::: Extrait du document :::

Le dos du poulet.

Non, ne riez pas, pour une fois c’est une affaire sérieuse.

Une très vieille affaire qui date de mon enfance et qui perdure aujourd’hui.

Le poulet, nous ne l’achetions pas chez Casino ni chez le boucher, il venait directement du poulailler familial, élevé à cet effet. Une jeune géline ou jeune gallinacée moins en chair que ceux d’aujourd’hui puisqu’élevée en totale liberté.

Rôtir un poulet dans l’âtre familial était réservé à un jour de fête, plus communément c’était repas dominical, une fois tous les trois ou quatre mois, pas toutes les semaines.

Je me souviens de ma communion, jour sacré s’il en est, et de grande réception. Un jour qui réunissait toute la famille, à l’église puis devant la table de la chaumière transformée en chère* festive amplement garnie de bonnes choses.

La maisonnée faisait le plein avec toute la famille, oncles, tantes et cousins venus des villages environnants, et certains amis proches.

Depuis l’aube, des poulets rôtissaient dans la cheminée à bonne distance des braises, une dizaine me semble-t-il pour nourrir le beau monde endimanché, cravaté pour les hommes, tout en dentelle blanche pour les femmes.
Grand-mère Battine était à la broche, le visage rougi par la chaleur, tournant inlassablement les quatre ou cinq volailles embrochées. Elle arrosait à la louche et récoltait le jus dégoulinant dans des plats placés juste sous les poulets. Elle oignait encore et encore jusqu’à croustille, jusqu’à obtenir une peau bien dorée et craquante.
Cela prenait un temps fou, la première embrochée terminée, il fallait engager la deuxième.
Tous les autres se pomponnaient, s’admiraient devant le miroir, jugeant de l’effet qu’ils produiraient aux yeux du monde au moment d’aller à la messe. Sur le chemin, ce n’étaient que courbettes pas trop basses, sans dire un mot en espérant avoir épaté les villageois de rencontre dominicale.
Bref, les communiants étaient aux anges avec leur cierge démesuré à la main et leur aube blanche bien repassée pour la circonstance.
Tous les autres étaient enchantés de pouvoir festoyer en tenue d’apparat qui passait le plus sombre de son temps dans l’obscurité d’une armoire.

Grand-père ne voyait plus très bien. Il avait sa place attitrée autour de la table, signait le pain avant de le couper pour en distribuer des tranches à chacun.
Au moment du poulet, c’était un rituel. Tout le monde savait sa préférence. Il attendait et encourageait chaque convive à se servir de blanc, de cuisses, il se contentait des rebuts.

Les ailes, lorsqu’il en restait, le cou et le dos du poulet, qu’il appelait « la carcasse » avec la charpente osseuse, constituaient ses morceaux préférés.
Je le regardais s’attaquer à la peau dorsale croustillante à souhaits, puis au croupion qu’il suçait puis aspirait comme le ferait un amateur d’ortolans chauds, à l’abri d’une serviette posée sur la tête. Cela m’évoquait le même plaisir épicurien.

::: Lignes de données :::

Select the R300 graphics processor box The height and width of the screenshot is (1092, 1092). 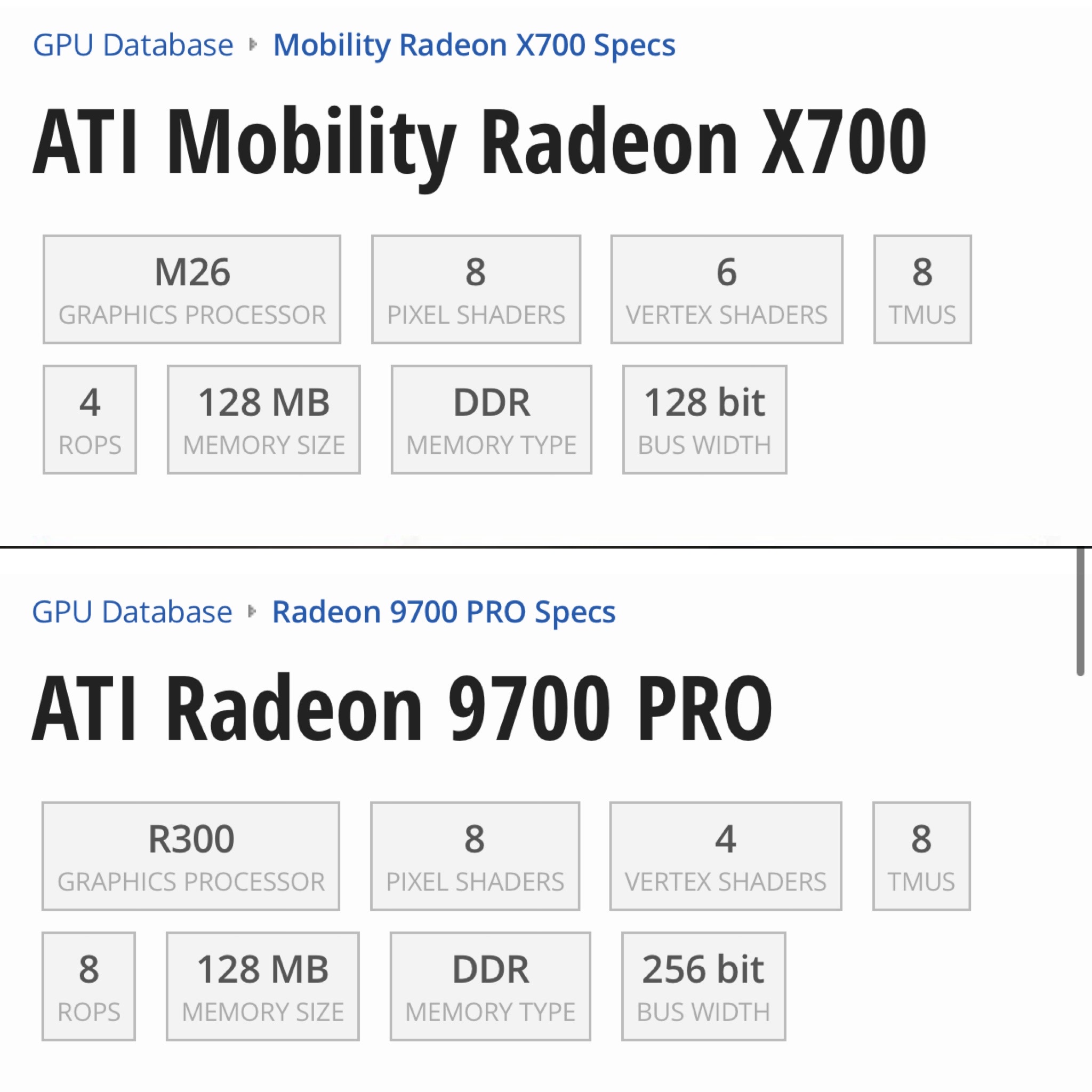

:::

#### Tâches à réaliser
(1) Dites si chacune des affirmations suivantes concorde avec l’extrait sur le dos du poulet, par oui ou par non, en citant à l’identique les mots de l’extrait qui tranchent la question. (a) Le poulet provenait du poulailler familial. (b) Le grand-père découpait lui-même le poulet pour chaque convive. (c) Le dos du poulet comptait parmi les morceaux préférés du grand-père.
(2) Recopiez fidèlement le passage de l’extrait sur le dos du poulet compris entre « Tous les autres étaient » et « tranches à chacun. », ces deux bornes incluses.

#### Réponses complètes
(1)
(a) Oui : « il venait directement du poulailler familial, élevé à cet effet »
(b) Non : « Il attendait et encourageait chaque convive à se servir de blanc, de cuisses, il se contentait des rebuts. »
(c) Oui : « Les ailes, lorsqu’il en restait, le cou et le dos du poulet, qu’il appelait « la carcasse » avec la charpente osseuse, constituaient ses morceaux préférés. »

(2)
Tous les autres étaient enchantés de pouvoir festoyer en tenue d’apparat qui passait le plus sombre de son temps dans l’obscurité d’une armoire.

Grand-père ne voyait plus très bien. Il avait sa place attitrée autour de la table, signait le pain avant de le couper pour en distribuer des tranches à chacun.